In the op-ed video above, Nick Mullins, a fifth-generation miner and a ninth-generation Appalachian from Virginia, explains why Trump’s sunny rhetoric about the coal industry and plans to lower emissions standards are not helping regular coal miners — they’re lining the pockets of industry executives. As coal seams dwindle, Trump’s promises to revive the industry sound false and regressive. It’s time to invest and create other economies in the region to give opportunities to the next generation of Appalachians.


As invisible as the image is of The Emporer is not wearing any clothes,

“The Emperor’s New Clothes” (Danish: Kejserens nye klæder) is a short tale written by Danish author Hans Christian Andersen, about two weavers who promise an emperor a new suit of clothes that they say is invisible to those who are unfit for their positions, stupid, or incompetent – while in reality, they make no clothes at all, making everyone believe the clothes are invisible to them. When the emperor parades before his subjects in his new “clothes”, no one dares to say that they do not see any suit of clothes on him for fear that they will be seen as stupid. Finally, a child cries out, “But he isn’t wearing anything at all!” Hans Christian Anderson’s Emporer wearing no clothes

We see this President not having a (realistic) clue about his circumstances it seems. Now he says he really can not be prosecuted because he has not committed any crimes…

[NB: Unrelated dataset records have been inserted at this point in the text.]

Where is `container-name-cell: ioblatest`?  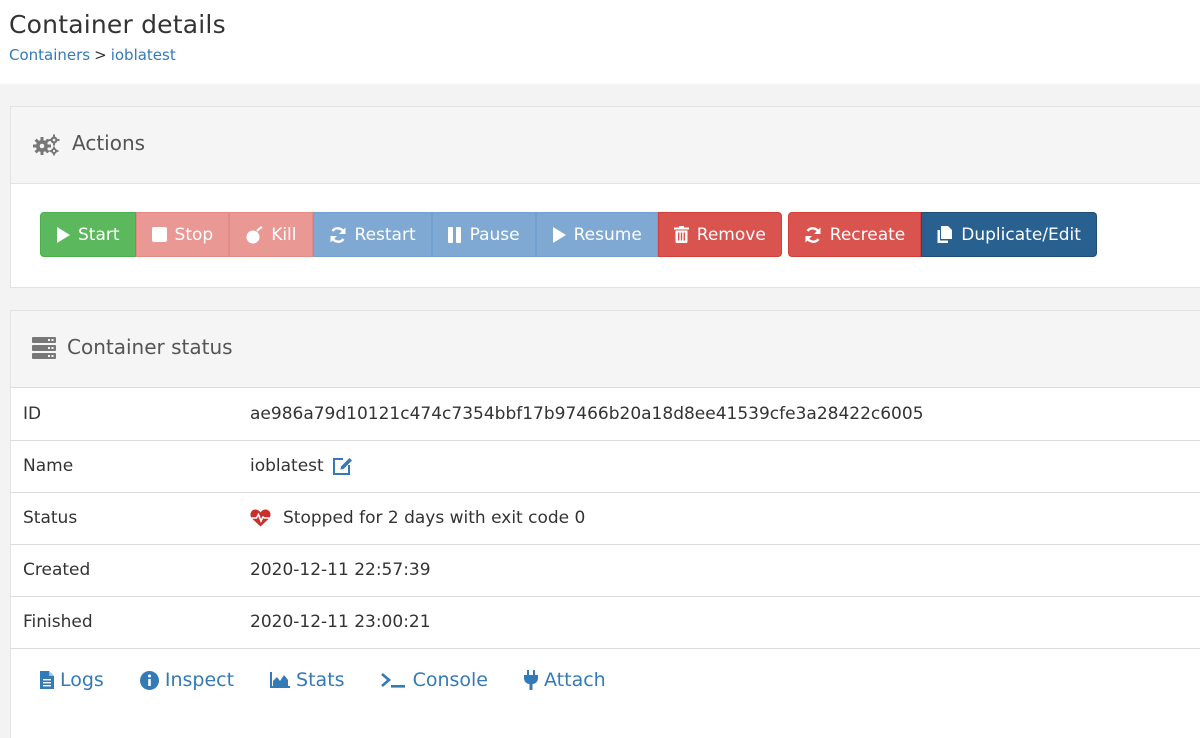 container-name-cell: ioblatest is located at coordinates (725, 466).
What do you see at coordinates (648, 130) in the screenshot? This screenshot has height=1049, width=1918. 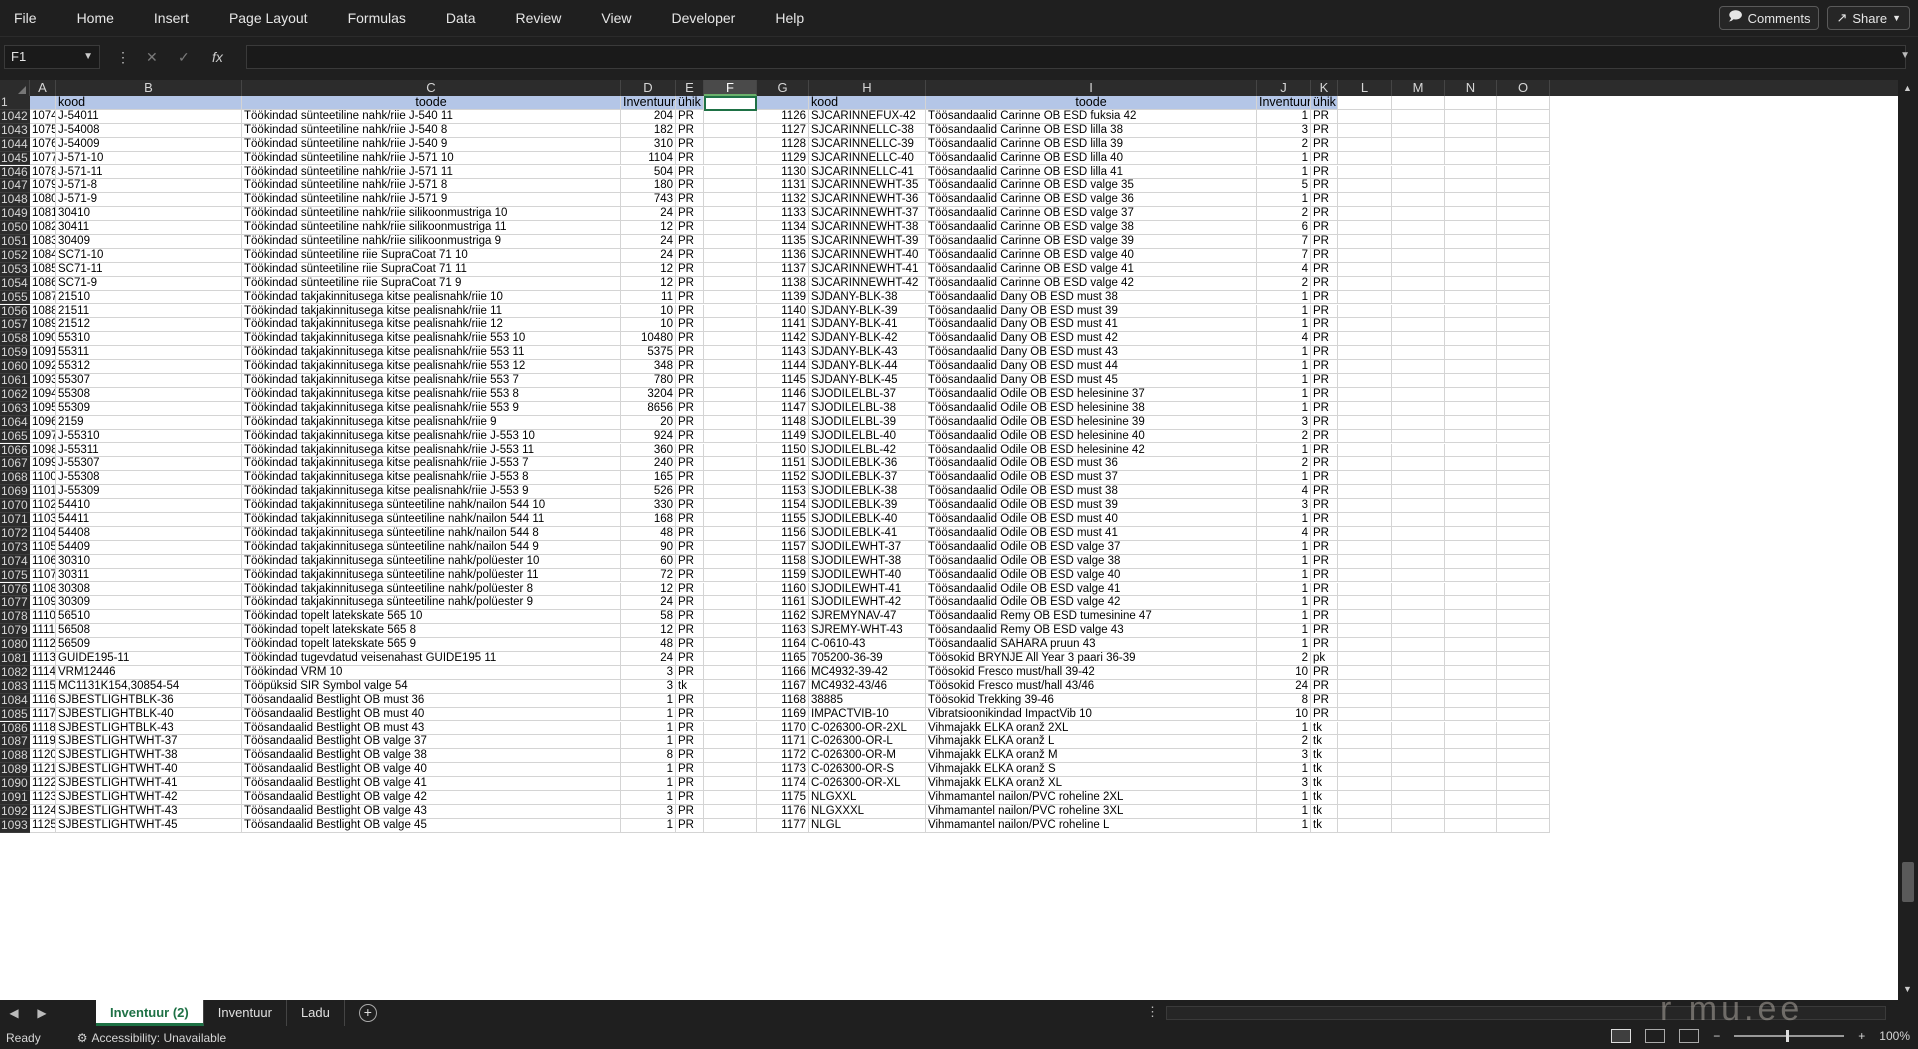 I see `cell-inventuur: 182` at bounding box center [648, 130].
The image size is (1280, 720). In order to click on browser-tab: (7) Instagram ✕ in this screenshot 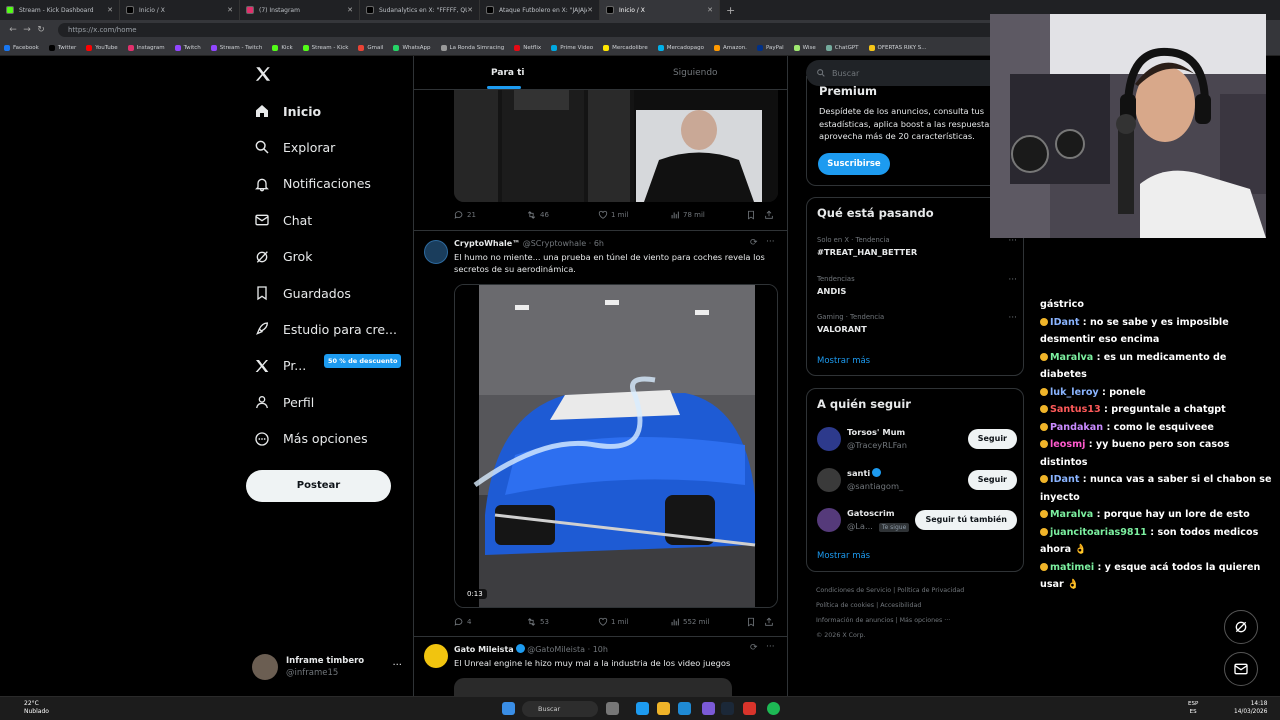, I will do `click(300, 10)`.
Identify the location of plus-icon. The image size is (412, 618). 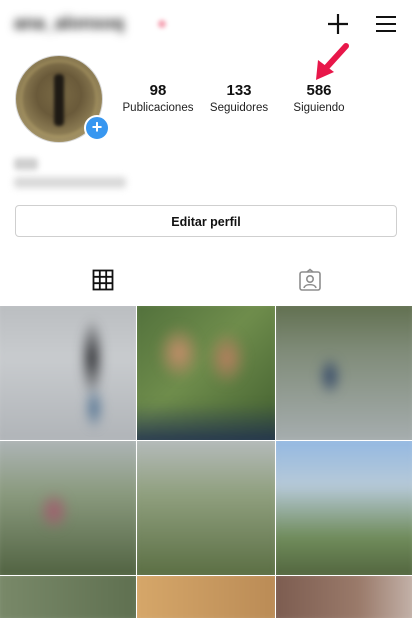
(338, 24).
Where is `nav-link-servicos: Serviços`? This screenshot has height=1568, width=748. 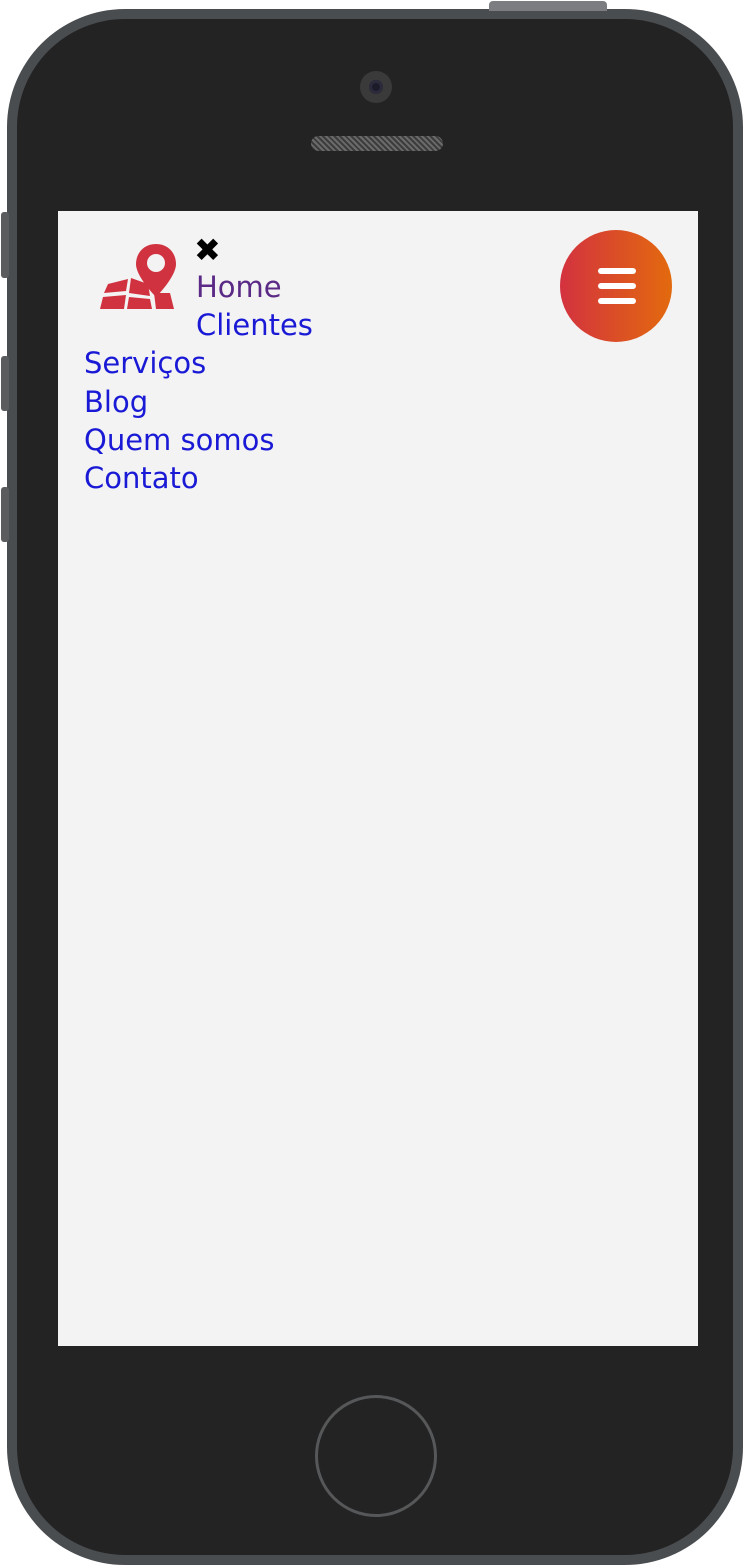
nav-link-servicos: Serviços is located at coordinates (145, 363).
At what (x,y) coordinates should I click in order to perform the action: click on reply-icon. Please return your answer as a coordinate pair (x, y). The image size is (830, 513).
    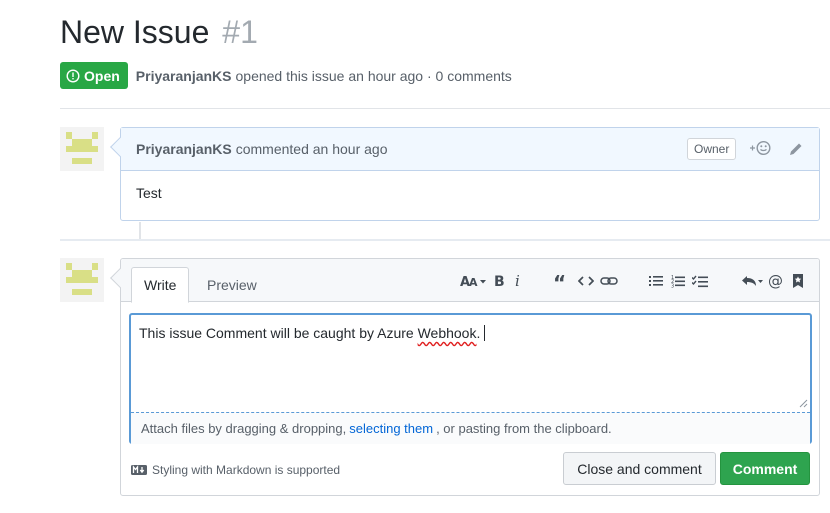
    Looking at the image, I should click on (753, 281).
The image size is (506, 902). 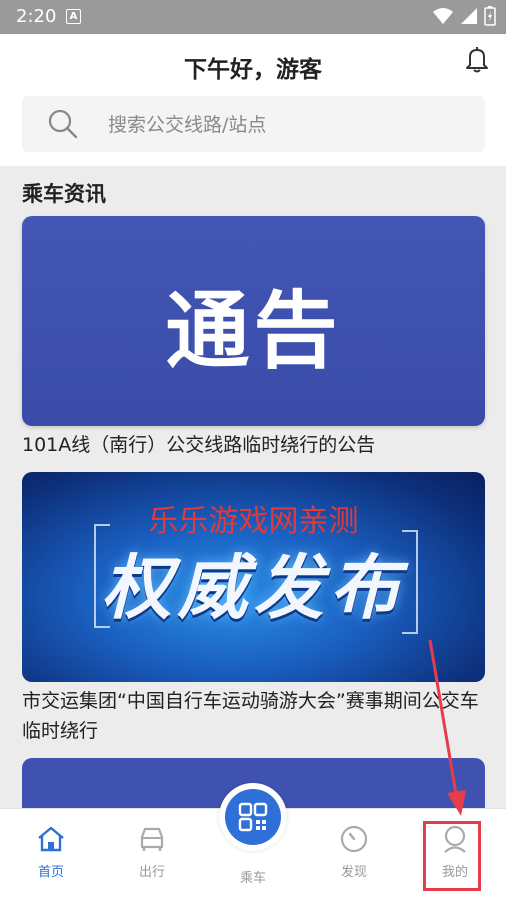 What do you see at coordinates (469, 16) in the screenshot?
I see `signal-icon` at bounding box center [469, 16].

Well, with that and the “I can sell you a bridge…” kind of logic, the NYT Neal Katyl’s Opinion piece.

This Conspiracy Theory Should Worry Trump

When two or more people join together to break the law, as Michael Cohen says he and the president did, the penalties can be harsh.

President Trump needs a new defense. He started out with the claim that he didn’t know anything about payments that his former lawyer Michael Cohen arranged or made to the former Playboy model Karen McDougal and the pornographic film actress Stormy Daniels. Mr. Cohen’s tape destroyed that assertion, at least as it applied to Ms. McDougal.

His defense then evolved to denying any personal responsibility for those actions. Predictably, Mr. Cohen’s plea agreement on Tuesday destroyed that defense, too, after he told a federal judge under oath that the president had directed him to arrange payments to the two women, who claim to have had affairs with Mr. Trump, “for the principal purpose of influencing the election.”

Now President Trump has moved on to a new defense, claiming that what he did wasn’t a crime and so it can’t be prosecuted. That argument has no basis, either, and is inconsistent with centuries of Anglo-American law.